Private equity and hedge funds are private capital pools. Private equity invest in companies, mainly by acquiring businesses to sell them at a higher price: so-called 'buy-outs'. Hedge funds are investment vehicles which exploit market imperfections to make returns even when markets are underperforming.
Private equity and hedge funds are very lightly regulated. This allows them to make investments and take risks that other actors cannot take. Following the financial turmoil in the US and Europe, the European Parliament decided to address the issue. Although the crisis was not directly determined by hedge and private funds, it is widely acknowledged that they have made it worse.
In September, the Parliament adopted two resolutions urging the Commission to regulate private equity and hedge funds more tightly. The texts sprang from two reports drafted by Party of European Socialists President Poul Nyrup Rasmussen (see his September 2008 interview with EurActiv) and EPP-ED MEP Klaus-Heiner Lehne.
The G20 in London at the beginning of April supported global regulation for hedge funds (EurActiv 02/04/09).

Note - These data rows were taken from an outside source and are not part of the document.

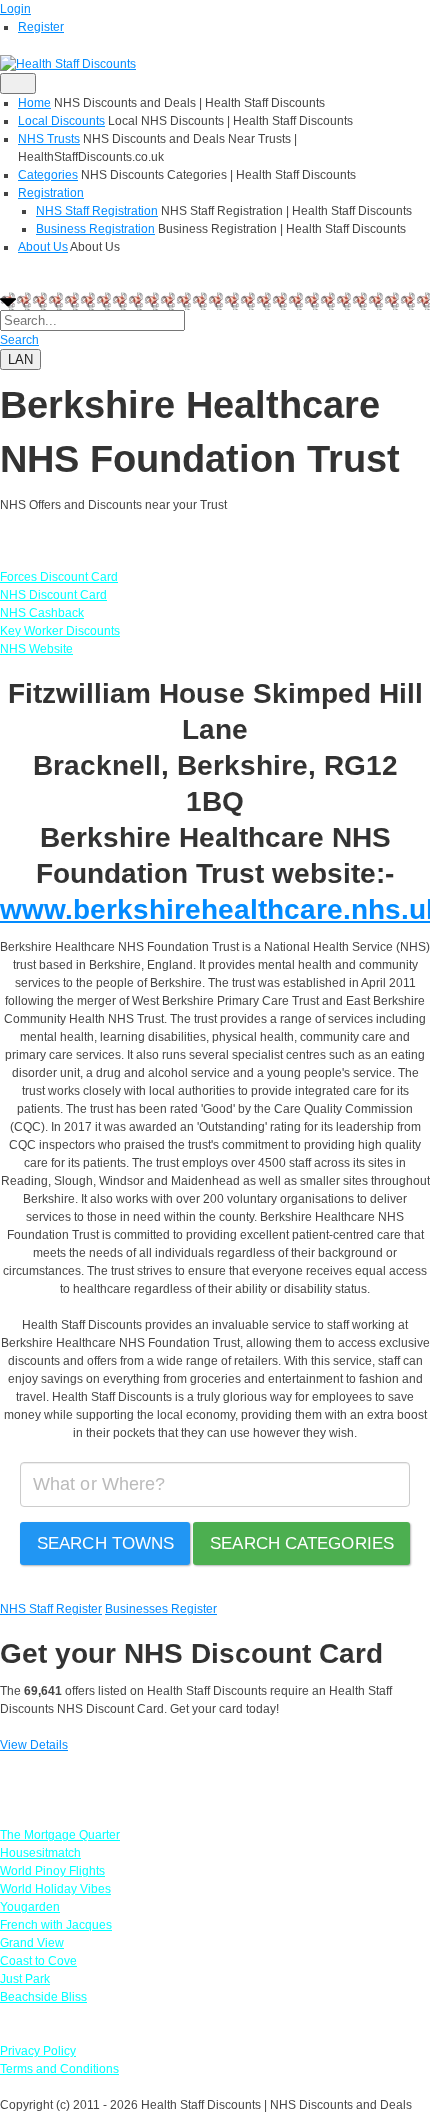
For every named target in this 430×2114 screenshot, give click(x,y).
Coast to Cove (38, 1961)
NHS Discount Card (53, 595)
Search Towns (105, 1543)
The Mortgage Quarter (60, 1835)
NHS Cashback (42, 613)
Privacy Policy (38, 2051)
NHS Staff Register (51, 1609)
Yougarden (30, 1907)
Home (34, 103)
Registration (51, 193)
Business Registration (95, 229)
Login (15, 9)
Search (19, 340)
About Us (43, 247)
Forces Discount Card (59, 577)
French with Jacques (56, 1925)
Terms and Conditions (59, 2069)
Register (41, 27)
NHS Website (36, 649)
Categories (48, 175)
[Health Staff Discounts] (68, 63)
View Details (34, 1745)
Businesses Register (161, 1609)
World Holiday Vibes (55, 1889)
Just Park (25, 1979)
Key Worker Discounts (60, 631)
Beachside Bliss (43, 1997)
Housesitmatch (40, 1853)
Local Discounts (61, 121)
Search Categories (302, 1543)
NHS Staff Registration (97, 211)
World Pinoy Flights (52, 1871)
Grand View (32, 1943)
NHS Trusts (49, 139)
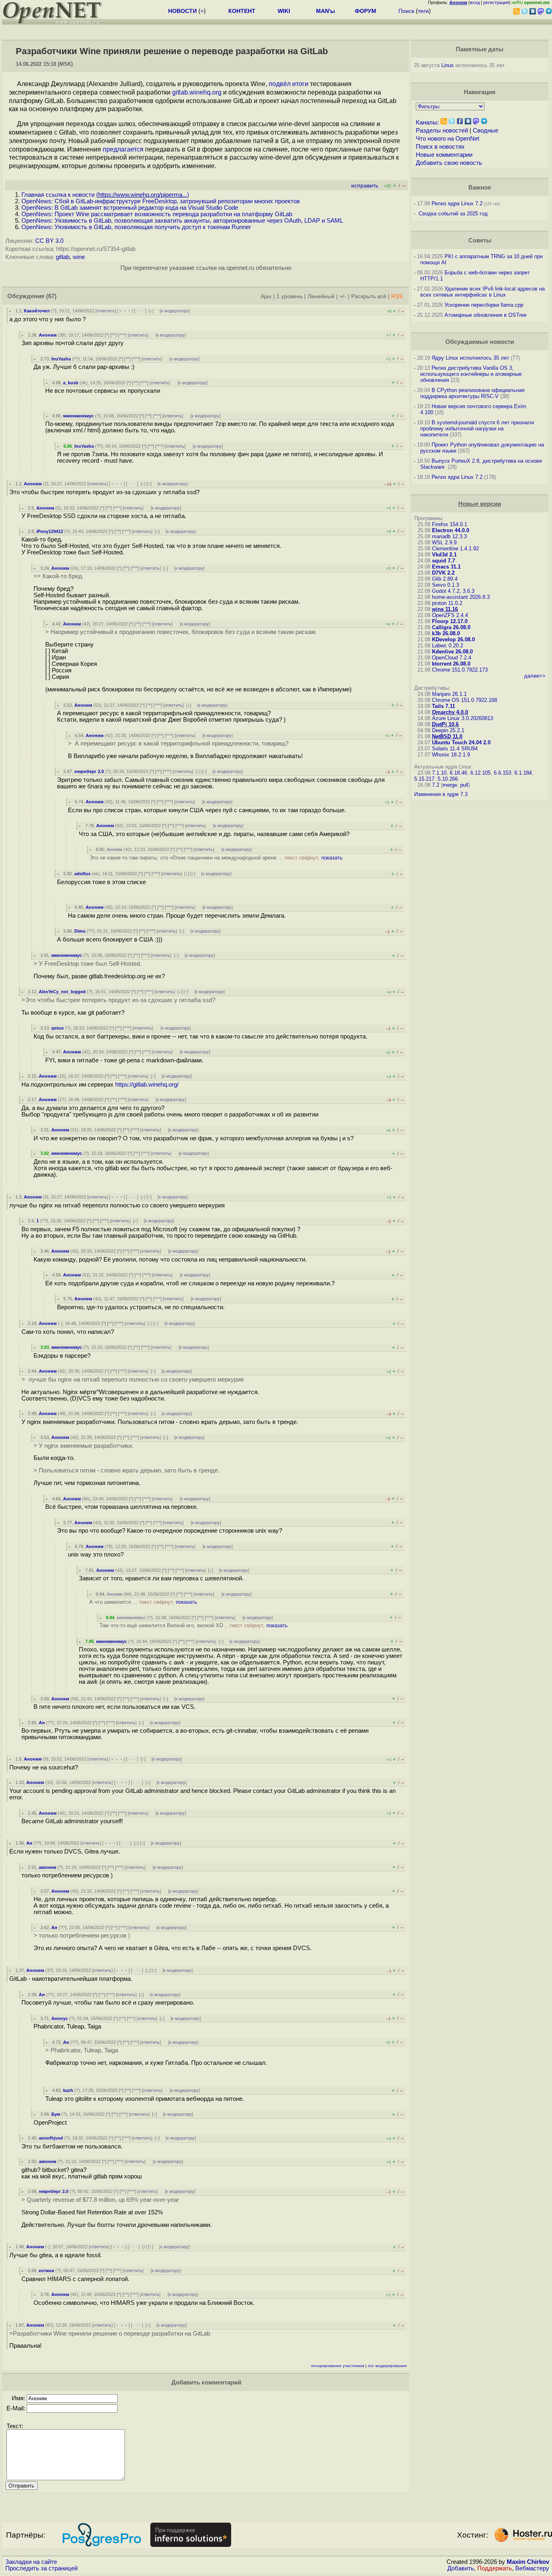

While presenting his legislative proposal, Internal Market Commissioner McCreevy underlined that "this is the first attempt in any jurisdiction to create a comprehensive framework for the direct regulation and supervision in the alternative fund industry".
"We shall be discussing with our international partners in the coming months to make sure the very exacting standards we are proposing for the European industry are also applied in other jurisdictions," he added.
The reaction from the Socialists was fierce. Party of European Socialists (PES) President Poul Nyrup Rasmussen said: "This directive has more holes than a Swiss cheese."
He complained that the proposal "covers only EU-based fund managers". Moreover, "the registration proposed is a formality with no real requirements" and "the capital requirements are miniscule (calculated as 0.02%)," Rasmussen said.
There is "nothing on market disruption by non-EU funds," "no regulation of naked short-selling," "no specific protection of institutional investors," and "nothing on tax evasion," he continued.
On the other hand, the Conservatives widely supported their fellow party member McCreevy. "We consider that the proposal is a good step in the right direction, but perhaps not enough," said Jean-Paul Gauzès, EPP-ED coordinator in the Parliament's committee on economic and monetary affairs.
As for the industry, the Investment Management Association (IMA), representing the UK asset management industry (the biggest in Europe), welcomed the provisions suggested by McCreevy. "The IMA has long been calling for firms to be able to distribute hedge funds, property funds, and other non-harmonised funds cross-border to institutional investors. The proposed directive incorporates this," commented IMA Director of International Relations Jarkko Syyrila.
Although perceived as much milder than expected for the hedge fund industry, the directive displeased the sector. "Hastily prepared and without consultation, the directive contains many ill-considered provisions which are impractical and may prove unworkable. The unintended consequences of these measures may put thousands of jobs in several major European industries under threat and slow down any economic recovery," warned Florence Lombard, executive director of AIMA, which represents the global hedge fund industry.
The private equity industry reacted in a similar manner: "While we welcome the Commission's distinction between hedge funds and private equity, we are deeply concerned that the thresholds set out today punish middle-market companies, which lie at the heart of corporate Europe. We estimate that around 5,000 portfolio companies will have to comply with costly and unwarranted disclosure rules that go beyond even those required by publicly-listed companies," said Jonathan Russel on behalf of EVCA, the European private equity and venture capital association.